• Problem: Pictures do not belong in the copy; restate the records below word for word.

• Extracted information:
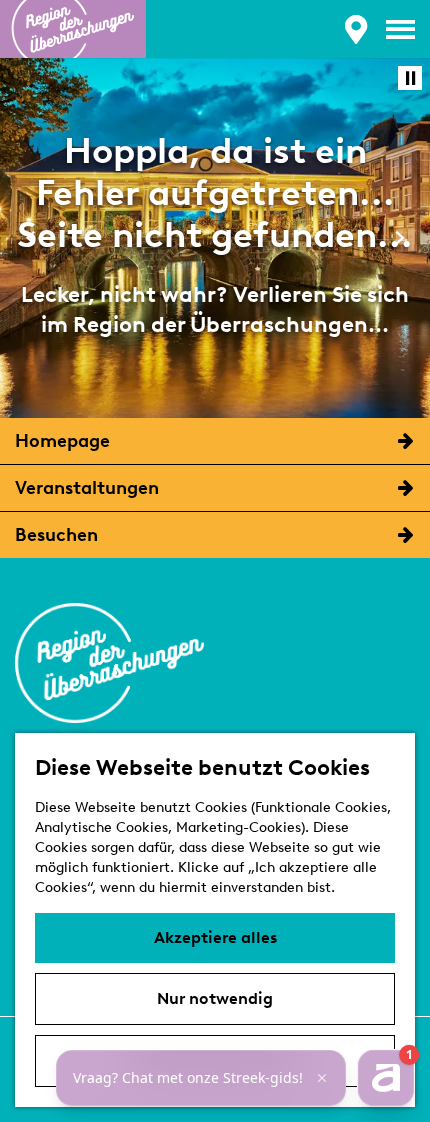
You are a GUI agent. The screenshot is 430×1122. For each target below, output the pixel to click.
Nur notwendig (215, 998)
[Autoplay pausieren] (410, 78)
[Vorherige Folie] (30, 237)
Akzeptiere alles (215, 937)
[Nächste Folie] (399, 237)
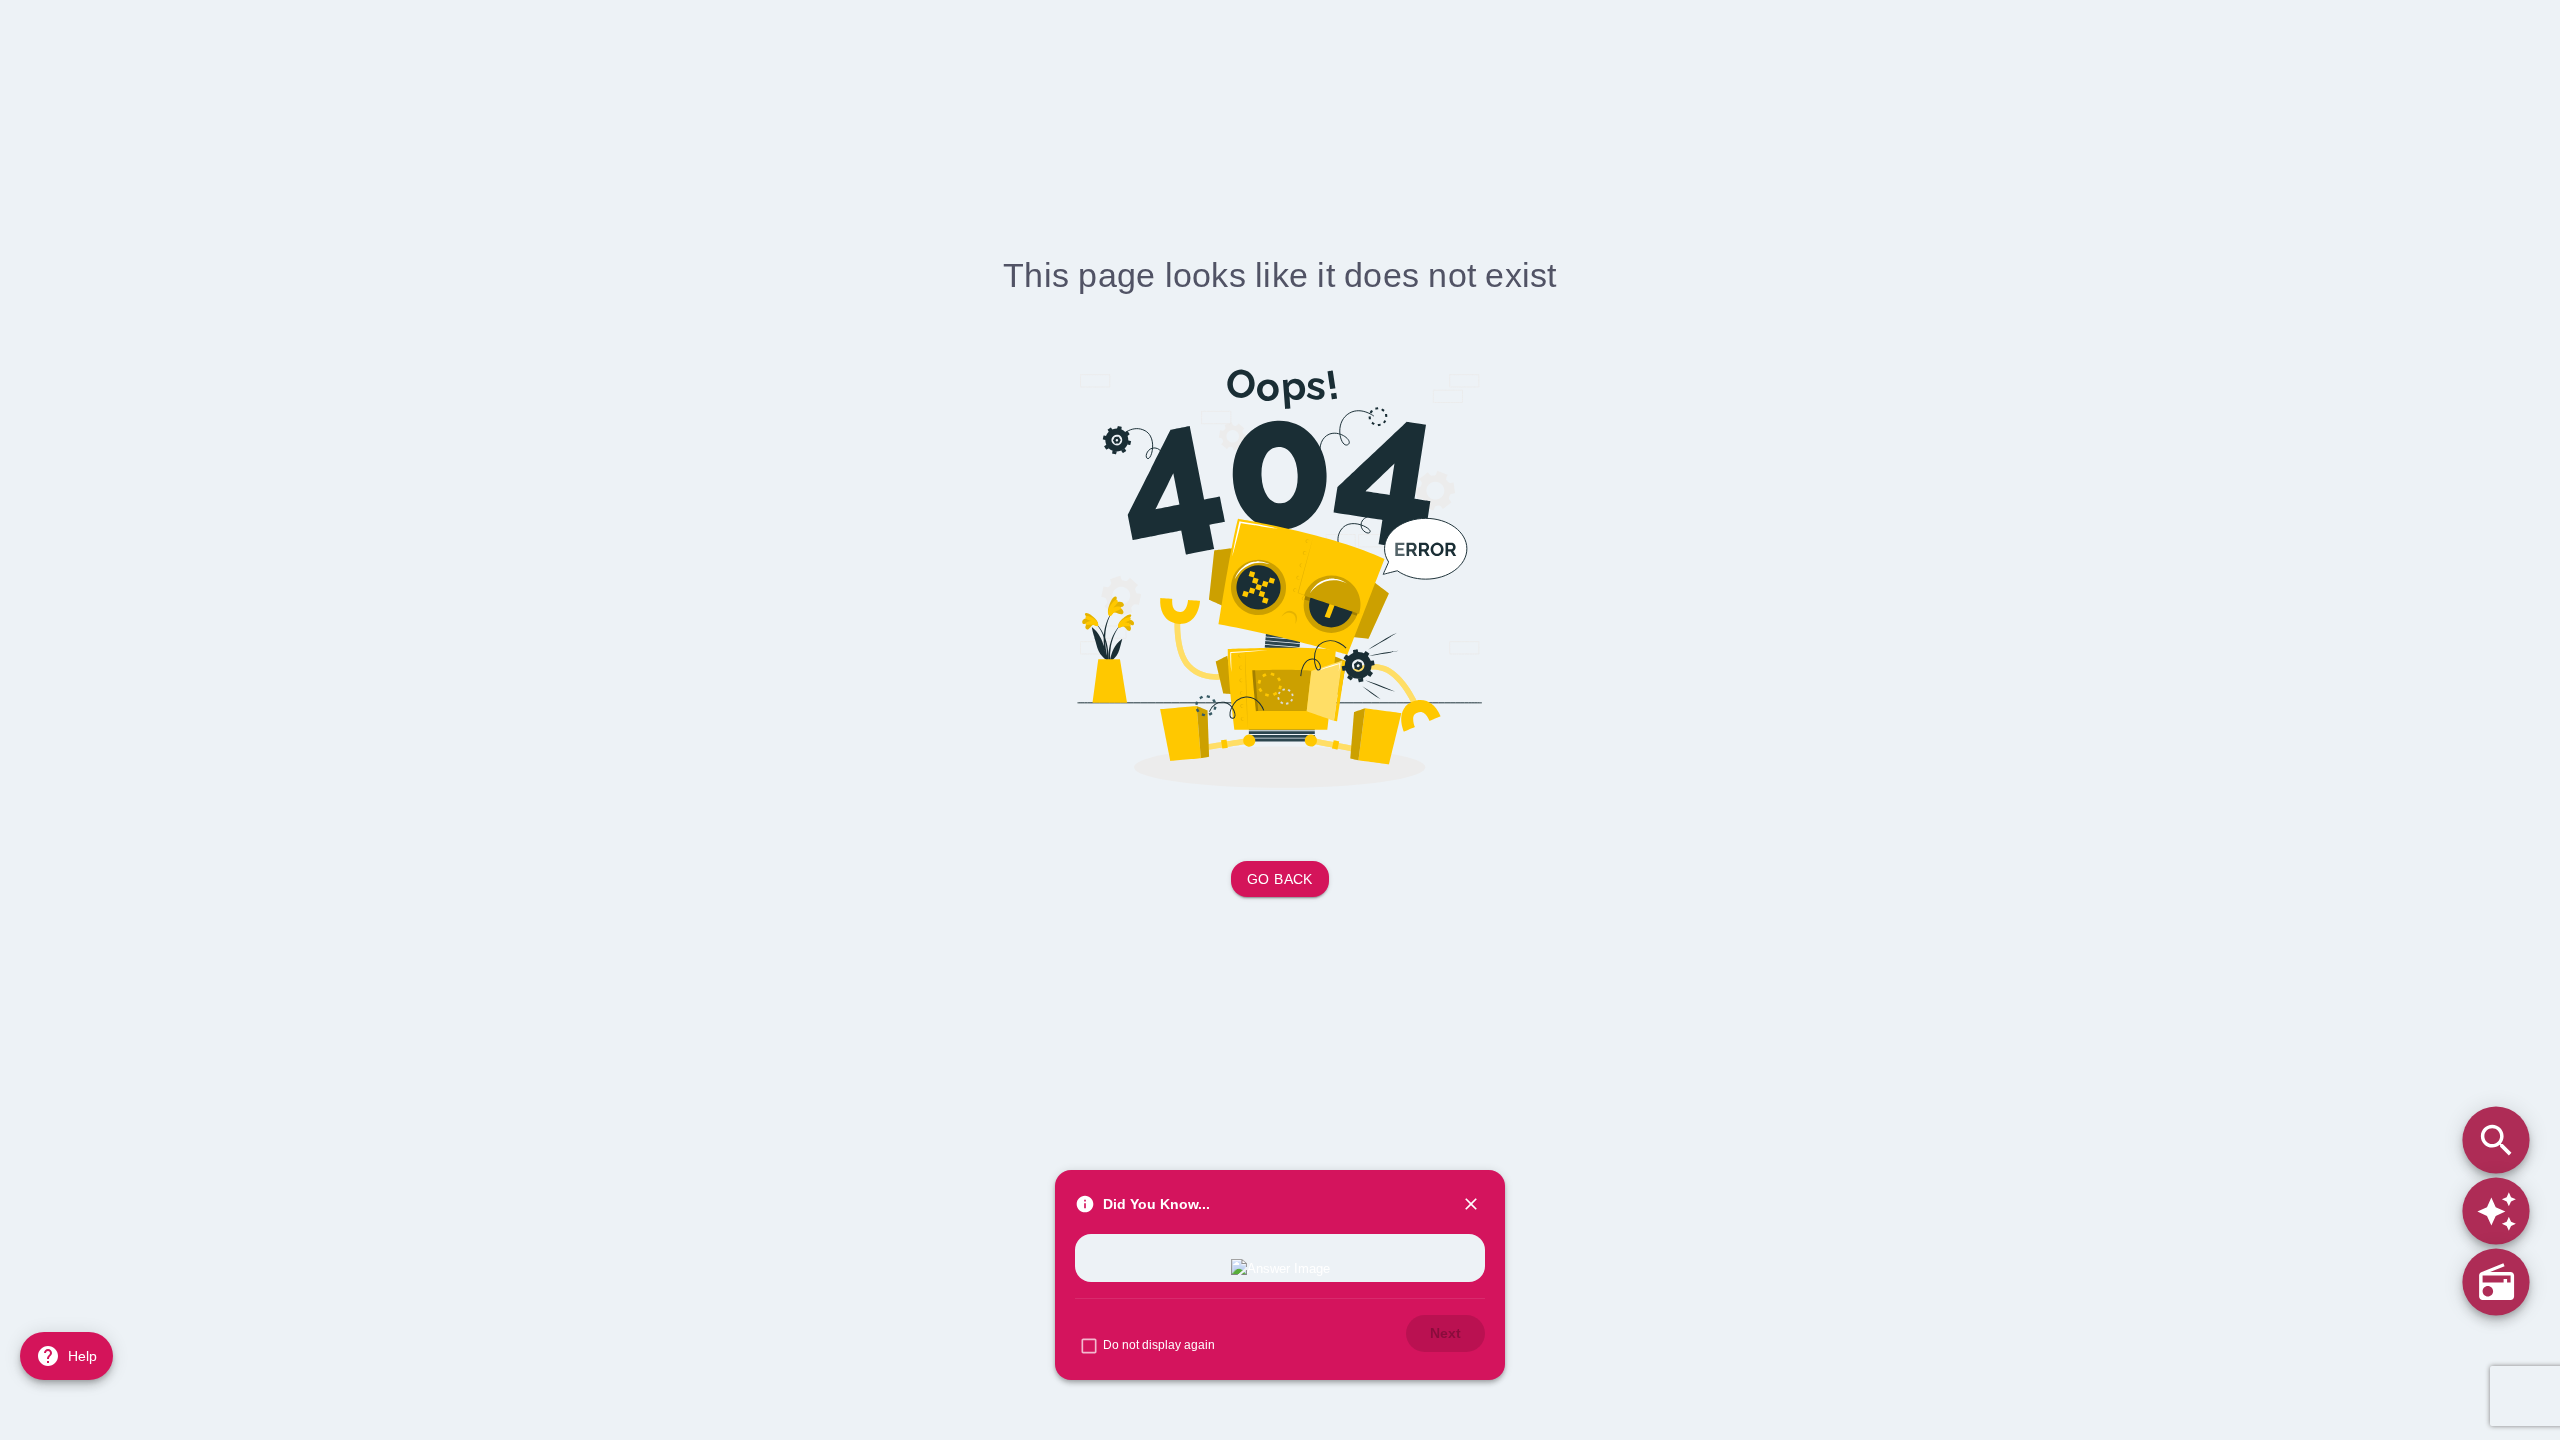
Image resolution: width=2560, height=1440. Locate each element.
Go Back (1280, 879)
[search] (2495, 1139)
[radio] (2495, 1281)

• Answer below:
You are a GUI agent. The screenshot is 430×1122. For each target below, output the pixel to click.
Nur notwendig (215, 998)
[Autoplay pausieren] (410, 78)
[Vorherige Folie] (30, 237)
Akzeptiere alles (215, 937)
[Nächste Folie] (399, 237)
Image resolution: width=2560, height=1440. Locate each element.
Go Back (1280, 879)
[search] (2495, 1139)
[radio] (2495, 1281)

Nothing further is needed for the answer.